┌──

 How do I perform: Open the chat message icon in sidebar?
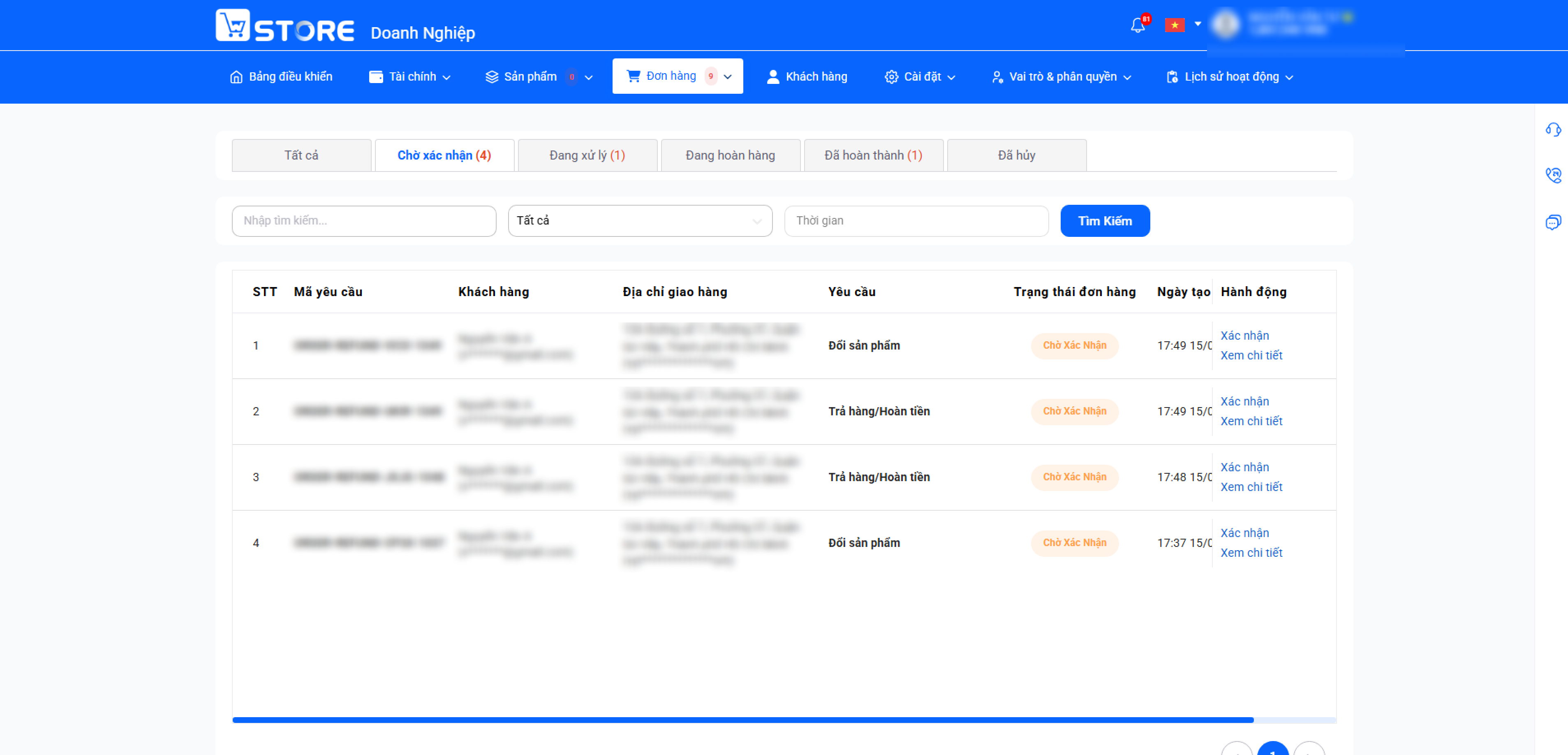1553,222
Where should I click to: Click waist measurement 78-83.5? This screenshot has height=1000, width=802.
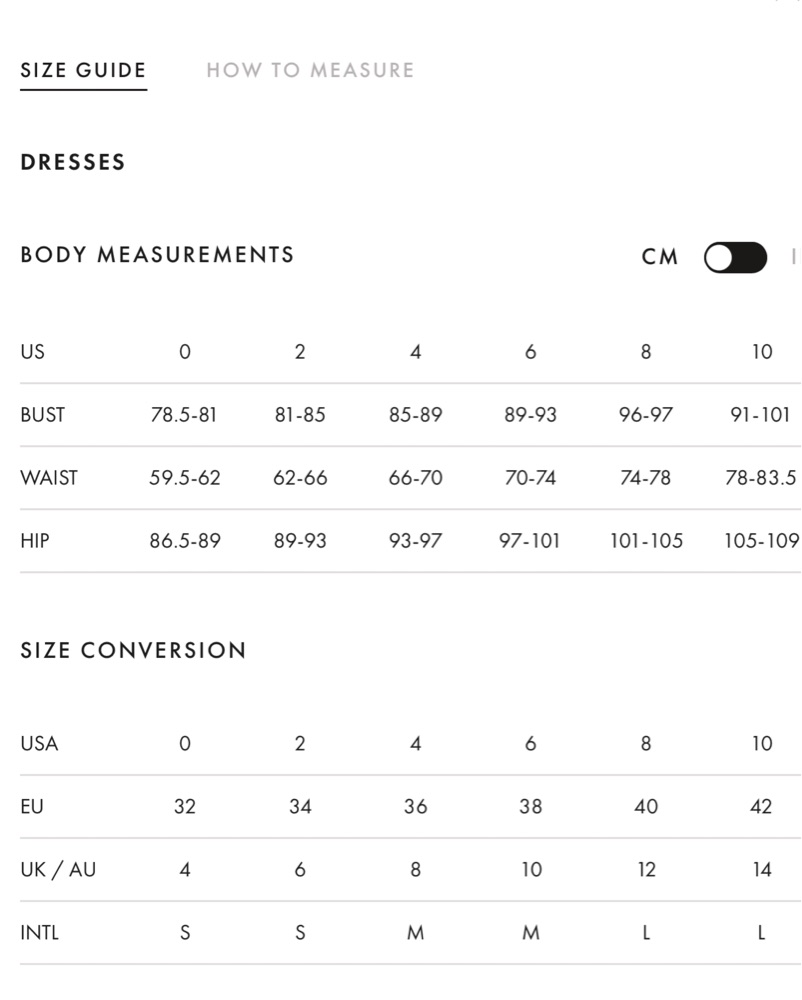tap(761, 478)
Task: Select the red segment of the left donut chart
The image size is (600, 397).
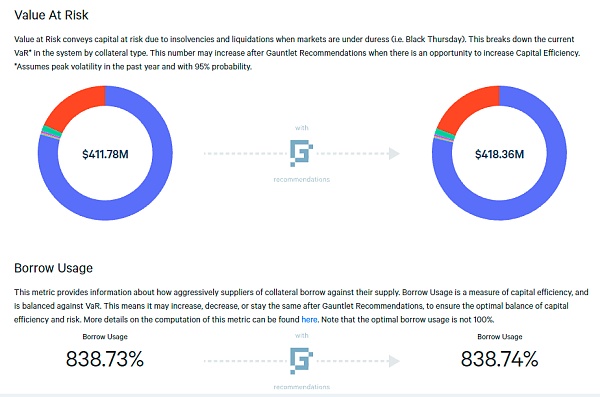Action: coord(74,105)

└──

* **Requirement**
Give every entry above again, exactly, and keep all pictures out of it.

* **Solution to this exercise**
 How do I perform: Open the chat message icon in sidebar?
1553,222
Where should I click to: Click waist measurement 78-83.5? This screenshot has height=1000, width=802.
tap(761, 478)
Task: Select the red segment of the left donut chart
The image size is (600, 397).
Action: coord(74,105)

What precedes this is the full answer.